INPUT ROWS:
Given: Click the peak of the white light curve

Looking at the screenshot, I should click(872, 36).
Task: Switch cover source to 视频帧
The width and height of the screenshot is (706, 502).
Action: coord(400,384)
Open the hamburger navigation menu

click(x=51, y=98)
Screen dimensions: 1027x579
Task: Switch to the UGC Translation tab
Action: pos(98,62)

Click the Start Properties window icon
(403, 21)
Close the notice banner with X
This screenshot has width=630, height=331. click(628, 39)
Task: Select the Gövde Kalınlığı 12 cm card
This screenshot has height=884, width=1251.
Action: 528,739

* * *

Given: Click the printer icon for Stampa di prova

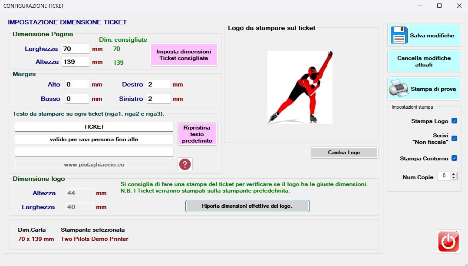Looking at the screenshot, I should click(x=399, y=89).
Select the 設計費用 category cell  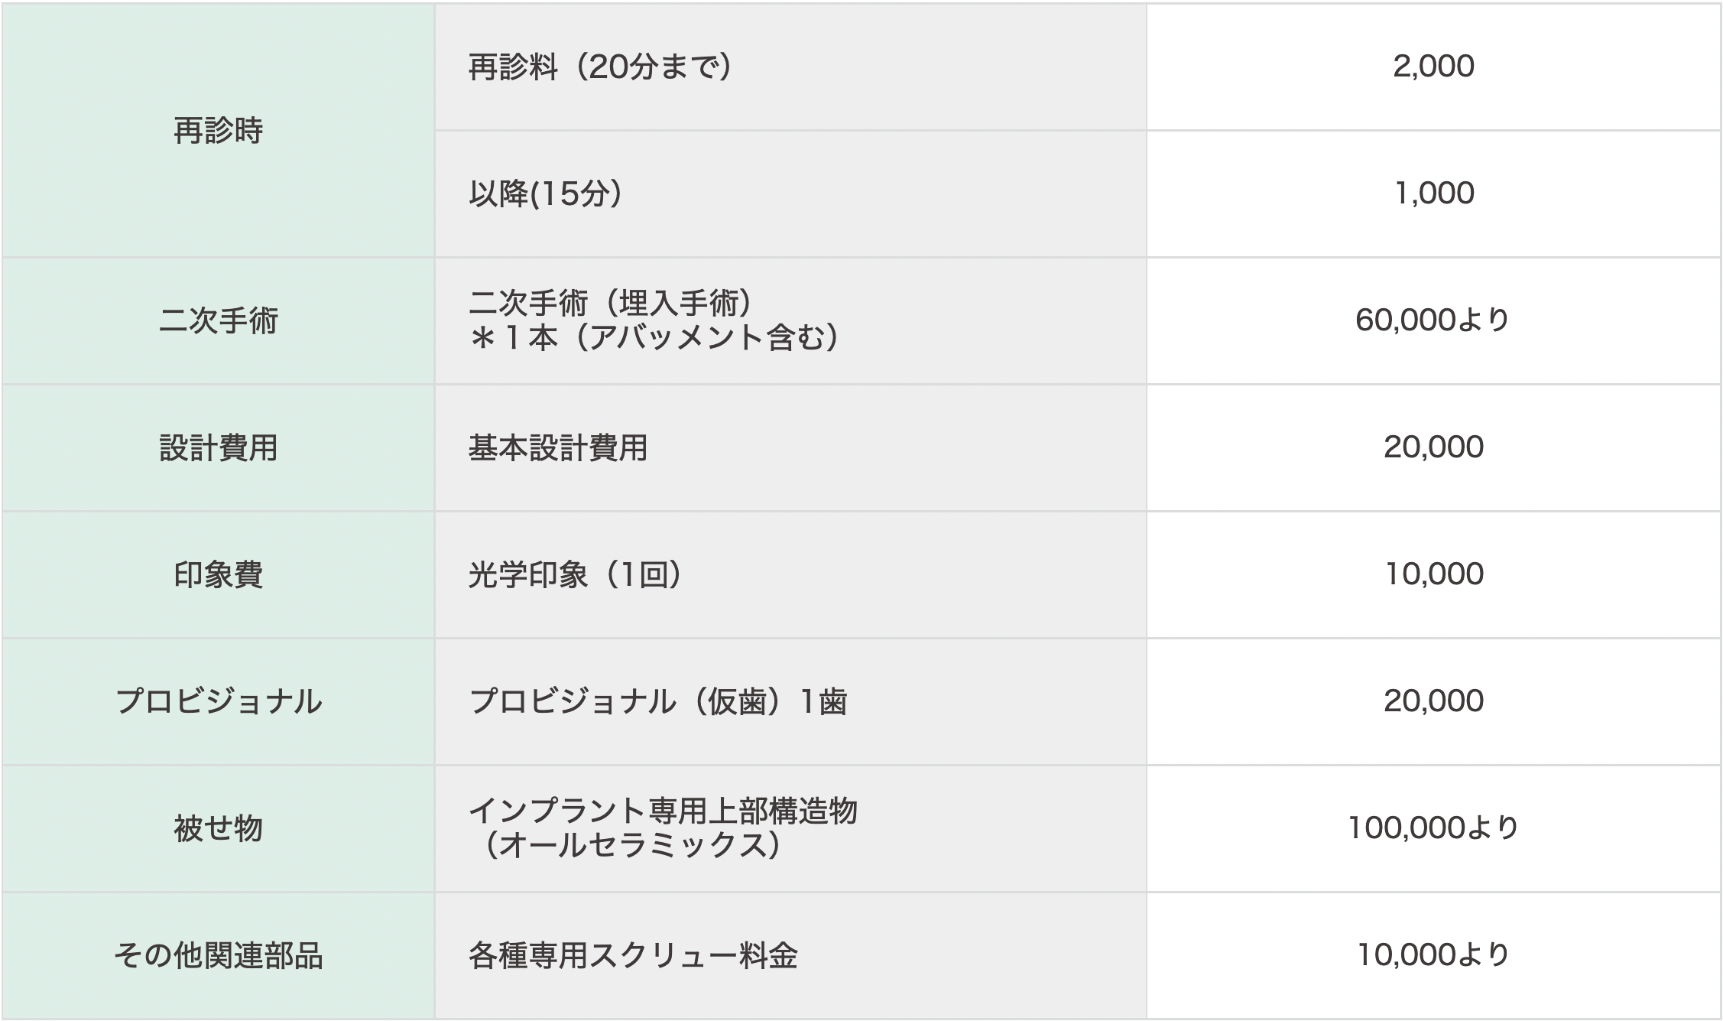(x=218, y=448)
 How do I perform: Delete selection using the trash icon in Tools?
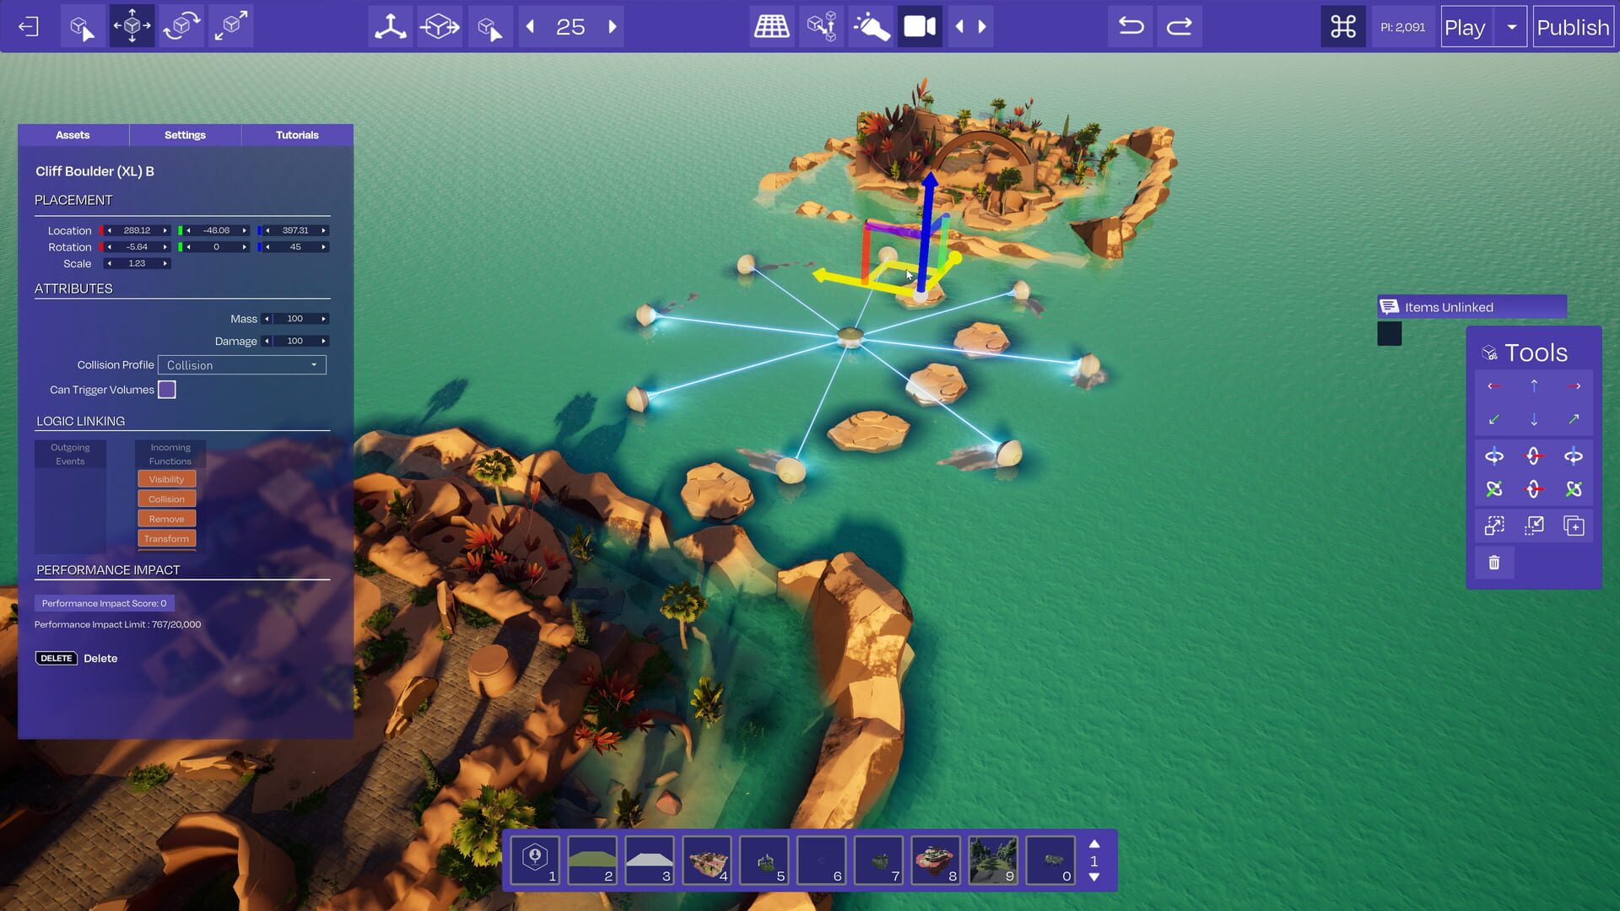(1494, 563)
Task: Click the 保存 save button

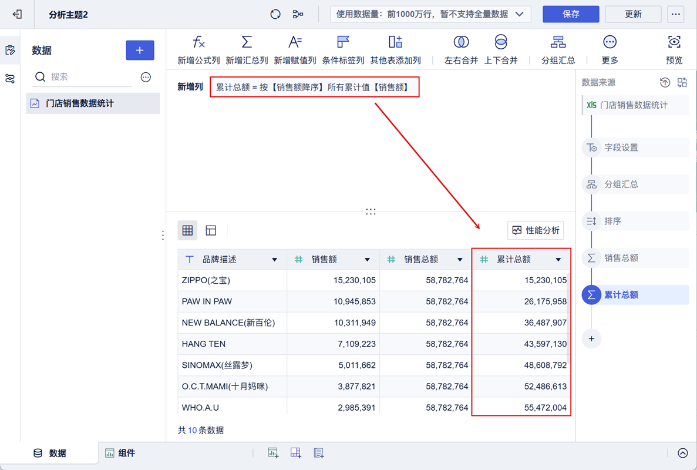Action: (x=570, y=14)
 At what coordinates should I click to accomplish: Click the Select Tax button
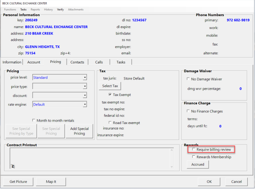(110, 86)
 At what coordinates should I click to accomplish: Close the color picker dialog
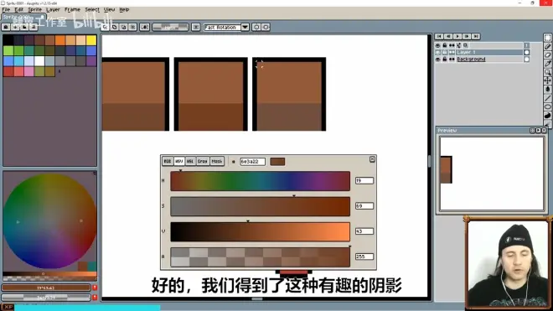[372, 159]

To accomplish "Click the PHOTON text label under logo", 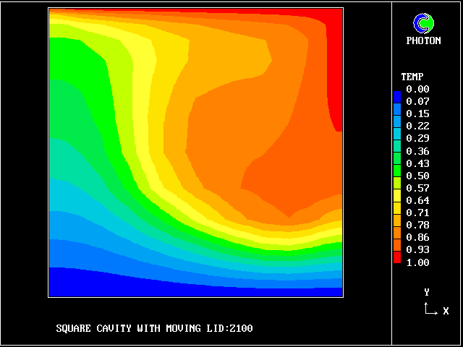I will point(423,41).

WORK TO COMPLETE:
Write out the data as a numbered list with no blank lines, beginning at the line that contains "Open the hamburger navigation menu" and stopping after the line that contains "Action: 528,739".

EXPECTED ANSWER:
1. Open the hamburger navigation menu
2. click(x=51, y=98)
3. Screen dimensions: 1027x579
4. Task: Switch to the UGC Translation tab
5. Action: pos(98,62)
6. Click the Start Properties window icon
7. (403, 21)
8. Close the notice banner with X
9. This screenshot has width=630, height=331. click(628, 39)
10. Task: Select the Gövde Kalınlığı 12 cm card
11. This screenshot has height=884, width=1251.
12. Action: 528,739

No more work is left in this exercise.